Crazy, I’m telling ya.
This query works better [stindy forum profile -st]
It does – thx Donna. I’ll try things like that next time, too.
C’mon Matt, you of all people should know that EVERY search has Local Intent 🙂
This is seriously crazy. Hummingbird FTL
That’s an interesting result. Seems like Google failed to recognize ‘stindy’ as a word so it tries to figure out if it’s a malformed query, particularly since ‘forum profile’ is so generic.
It probably has to identify where to break the word, a type of bigram analysis. Then there’s a defined pattern of text around ‘st, indianapolis’ and indianapolis is an entity that is often referred to as indy.

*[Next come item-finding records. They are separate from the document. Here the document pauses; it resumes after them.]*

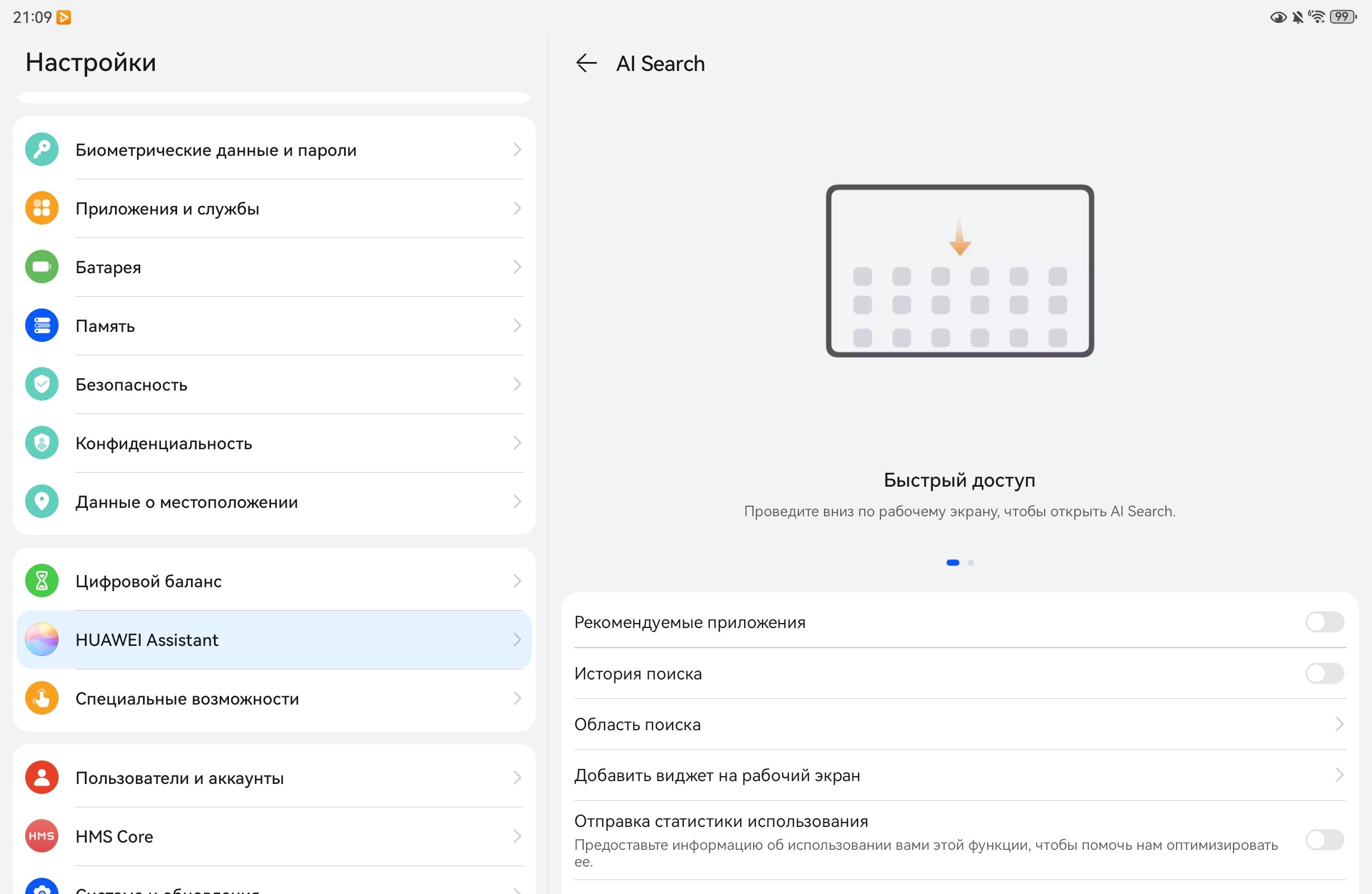Select HUAWEI Assistant menu item
Viewport: 1372px width, 894px height.
(x=274, y=640)
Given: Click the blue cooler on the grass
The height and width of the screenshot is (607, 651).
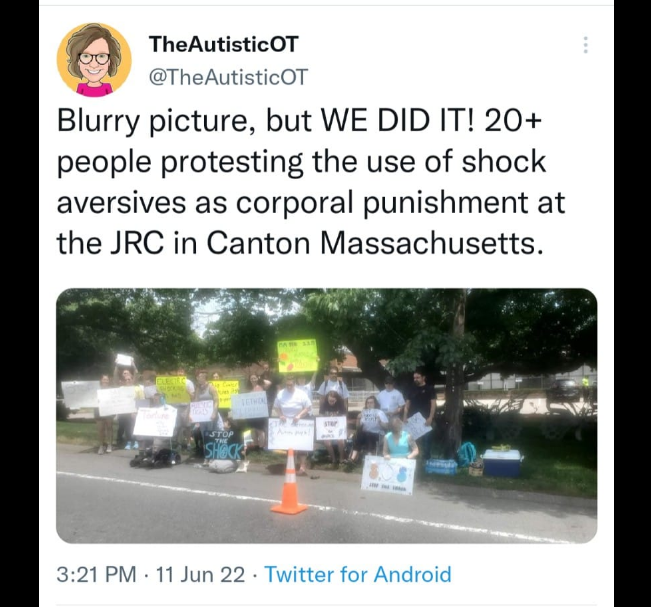Looking at the screenshot, I should pyautogui.click(x=502, y=463).
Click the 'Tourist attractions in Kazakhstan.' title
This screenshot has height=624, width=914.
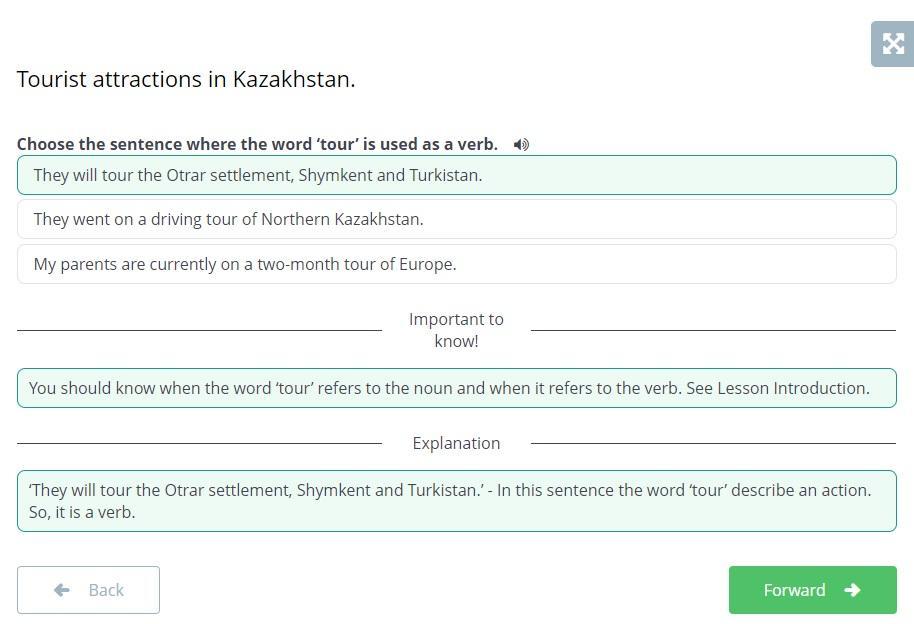tap(186, 79)
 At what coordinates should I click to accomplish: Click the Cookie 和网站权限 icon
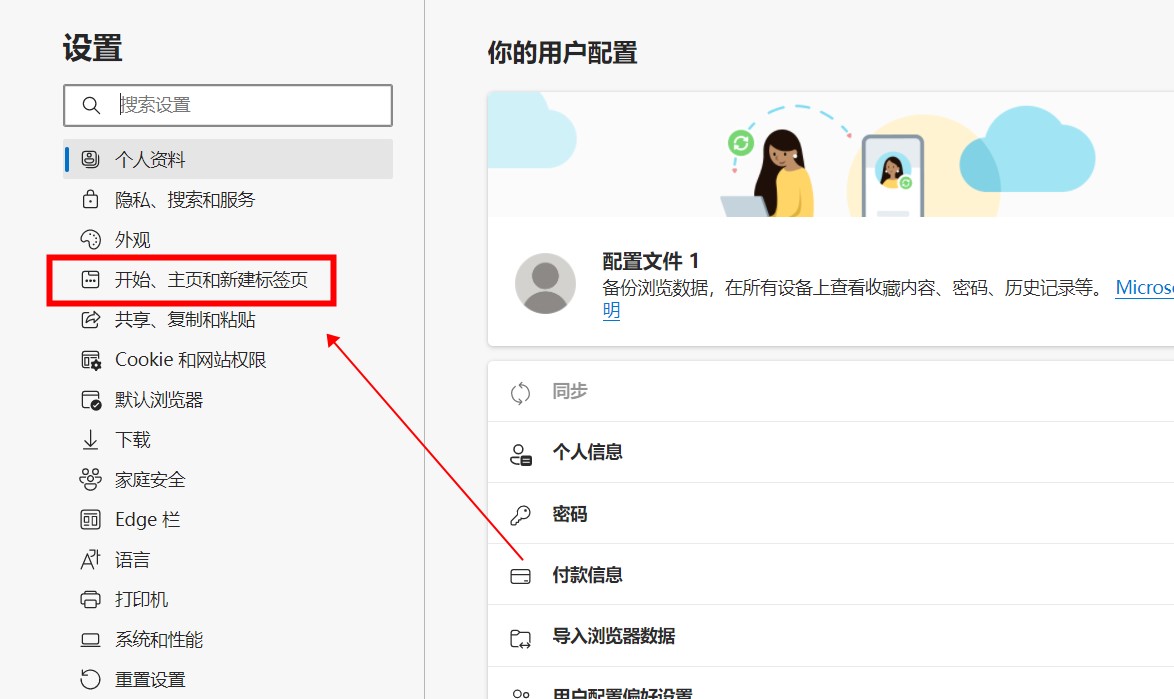point(91,360)
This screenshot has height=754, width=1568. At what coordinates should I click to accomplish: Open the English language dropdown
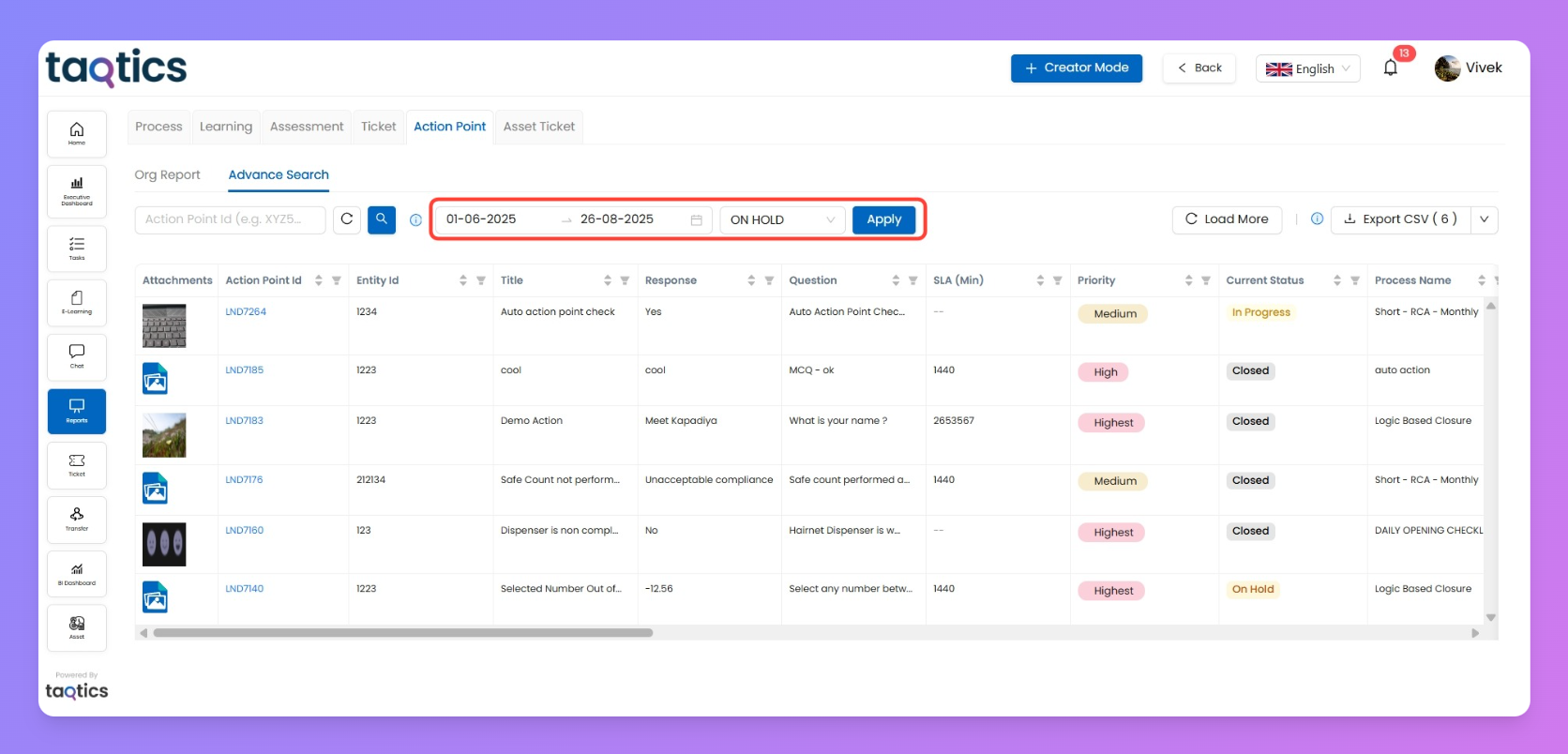coord(1307,68)
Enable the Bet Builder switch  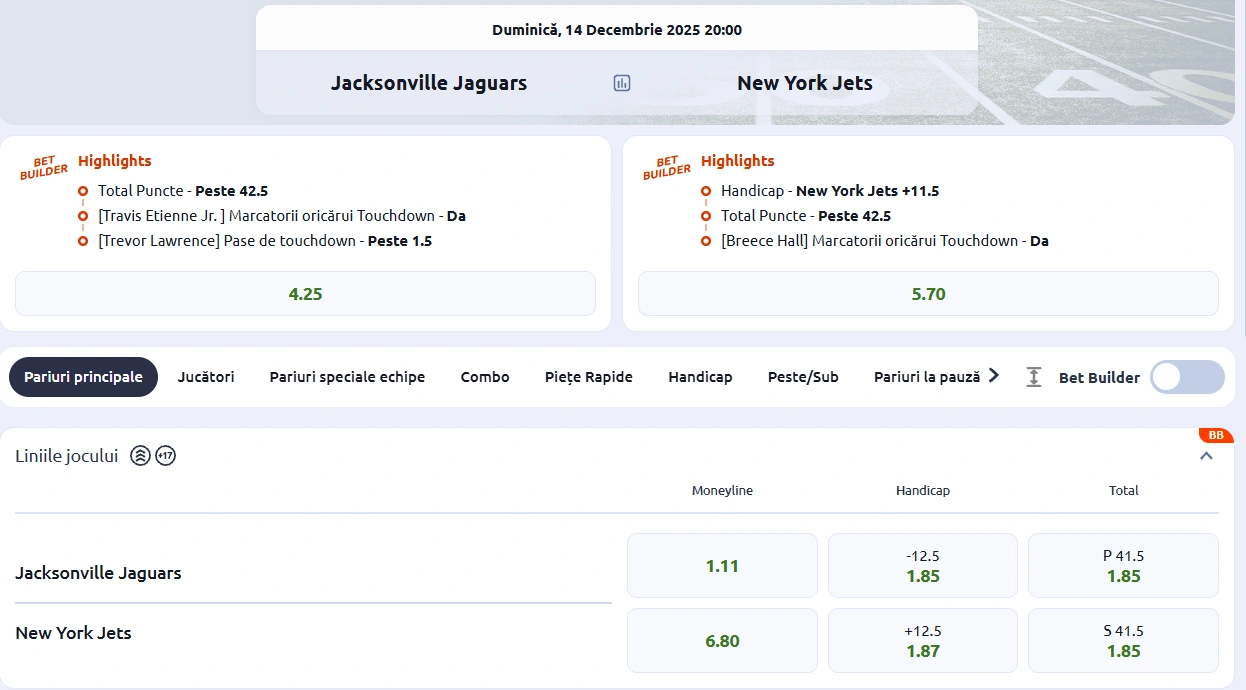click(x=1186, y=377)
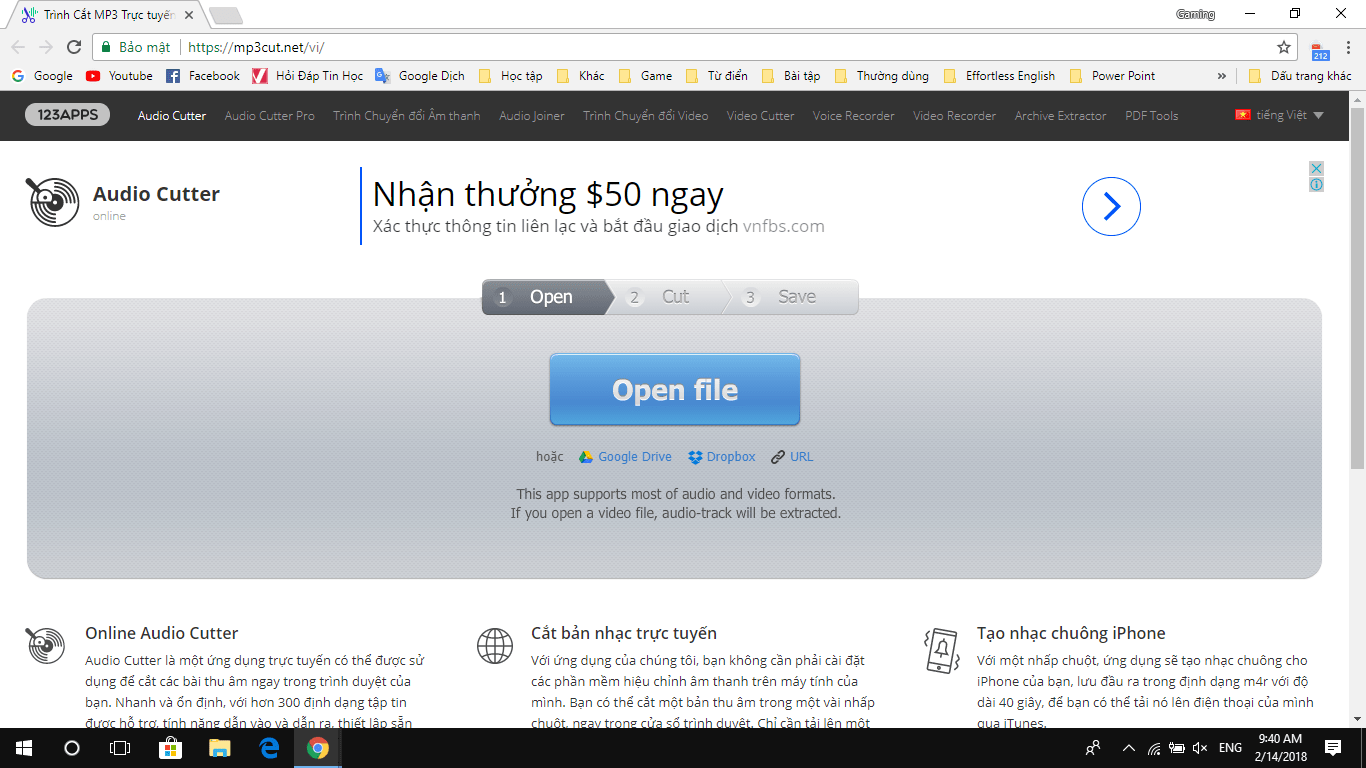Screen dimensions: 1366x768
Task: Unmute system volume in the tray
Action: (x=1198, y=747)
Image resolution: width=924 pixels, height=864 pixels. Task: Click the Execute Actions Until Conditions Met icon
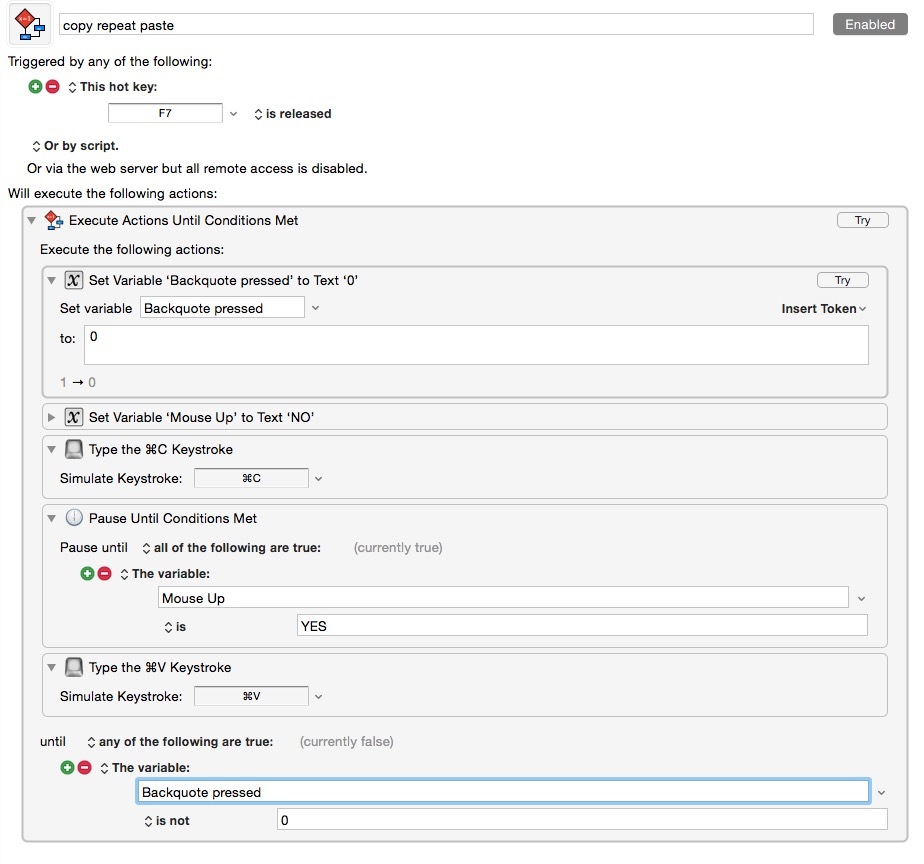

So it figures that’s what you meant.
You can get the same type of results using stphilly or aveindy.
Also, use Verbatim to get the type of results you initially wanted: https://www.google.com/#q=stindy+forum+profile&tbs=li:1
That’s a good potential explanation, AJ, but as I said on Google+, it’s a total fail for Google to completely ignore two of three words in my query and focus on the one word it couldn’t make sense of. There’s no logical scenario in which a list of Indianapolis street addresses are a quality SERP for “stindy forum profile.”
Google is drunk. 🙂
Prior to the recent changes, this query would’ve produced exactly what I wanted — a list of forum profile URLs from users named “stindy.”
Probably Stindy might not be a forum spammer and also stindy must be a pretty new username and have not registered on other forums with that name , Another Possibility is that Google has not yet indexed that user’s profile.
Counting all these , I Just dont mind google to be wrong with your search keyword 😀
Every day Google is coming out with something new. Its not only effecting their business but also bringing a very negative impact on all the people who are dependent on Google for livelihood. Nothing is clear to us. The whole SEO industry is upside down.
Frankly, Prateek, any business that depends on Google for its livelihood deserves whatever comes its way. Relying on free traffic from a source that can change at any moment is a terrible, terrible way to do business.